# TASK DIRECTIONS
From the first line to the last, please print the entries exactly, omitting pictures.

# DATA EXCERPTS
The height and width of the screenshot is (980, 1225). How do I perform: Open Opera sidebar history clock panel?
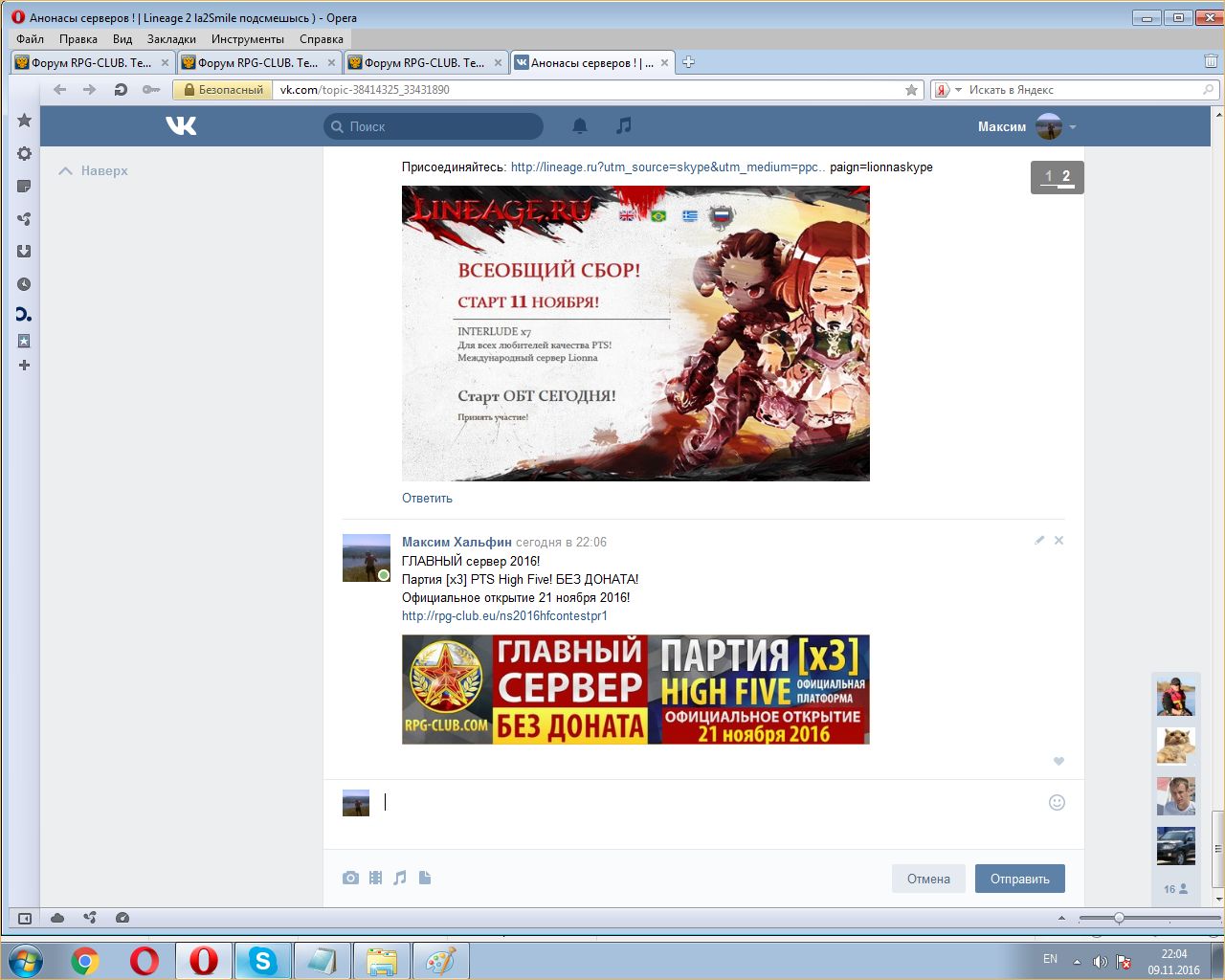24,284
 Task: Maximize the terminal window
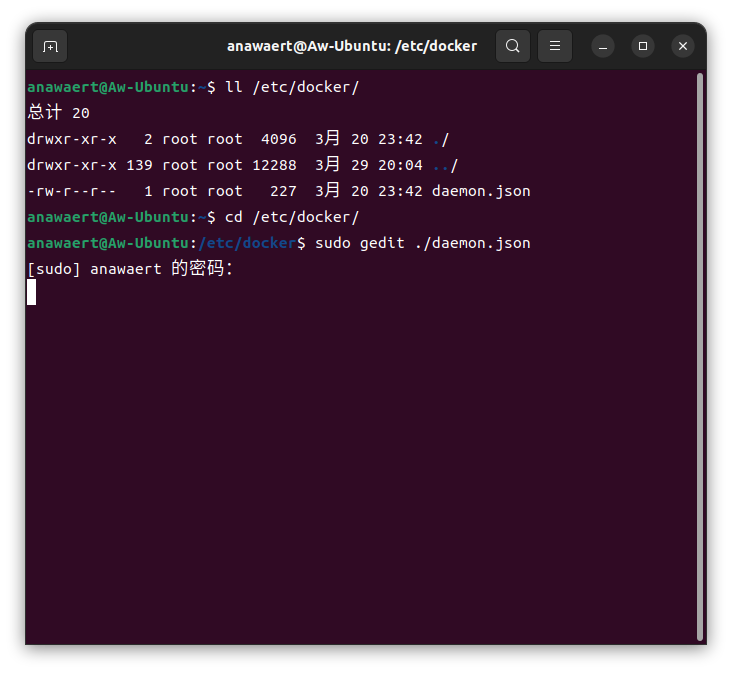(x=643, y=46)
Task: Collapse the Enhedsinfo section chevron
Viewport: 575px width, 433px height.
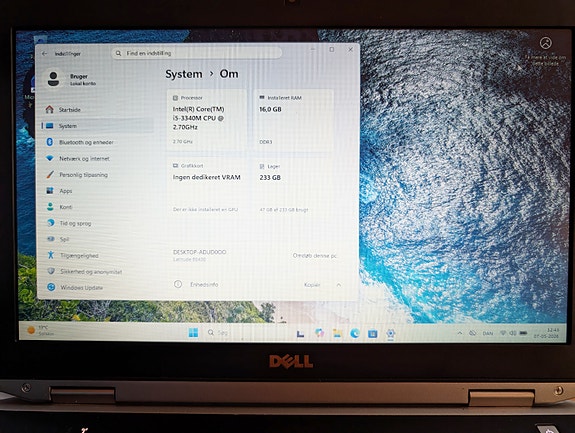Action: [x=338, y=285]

# ANSWER AREA
The height and width of the screenshot is (980, 1225). How do I perform: Open Opera sidebar history clock panel?
24,284
 Task: Maximize the terminal window
(x=643, y=46)
Task: Collapse the Enhedsinfo section chevron
Viewport: 575px width, 433px height.
Action: [x=338, y=285]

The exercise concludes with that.